В монографии на основе использования математической теории катастроф предсказано возможное будущее религиозного фанатизма во всем мире и в нашей стране, а именно: тенденция к усилению. Это следует из состояния мира в конце XX в. в связи с обострением социальных противоречий в различных регионах мира - в Латинской Америке, на Ближнем Востоке, в Советском Союзе и т.д. В качестве примера можно привести кровопролитные столкновения осенью 1990 г. между индусами-фанатиками и мусульманами в ряде индийских штатов, унесшие сотни человеческих жизней. В общем плане наибольшую угрозу миру не только для региона Ближнего Востока, но для всего мира представляет мусульманский фанатизм, который пользуется государственной поддержкой и связан также с различными террористическими и экстремистскими организациями. Весьма примечателен случай с писателем Салманом Рушди, чье произведение вызвало шок у мусульманских фанатиков. В итоге за его голову была назначена правительством Ирана награда в размере 5 млн. долларов (правда, потом ситуация с Салманом Рущди несколько смягчилась). Возрастает опасность религиозного фанатизма мусульманского и униатского толка в Советском Союзе вследствие социальной нестабильности.

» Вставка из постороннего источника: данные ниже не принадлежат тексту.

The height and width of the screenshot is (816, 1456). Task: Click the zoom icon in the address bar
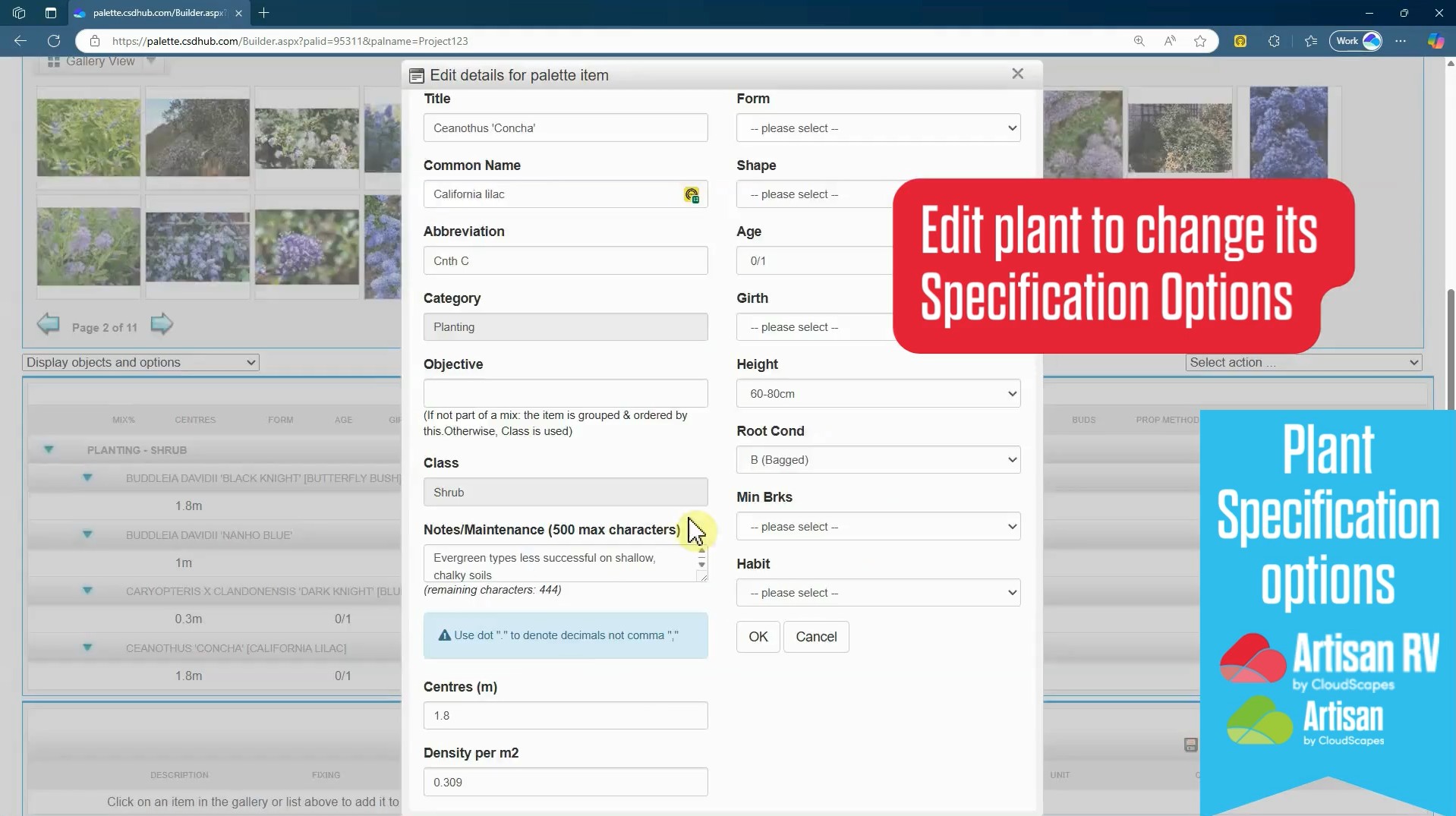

Усиление религиозного фанатизма особенно нетерпимо на фоне поиска диалога между представителями различных конфессий, причем опасность религиозного фанатизма состоит, в частности, в том, что он противодействует формированию нового политического мышления в отношении к различным религиям.

В монографии изложен материал, который показывает пути снижения уровня религиозного фанатизма и который позволяет сделать соответствующие выводы о его исключении из коммуникации между народами и государствами.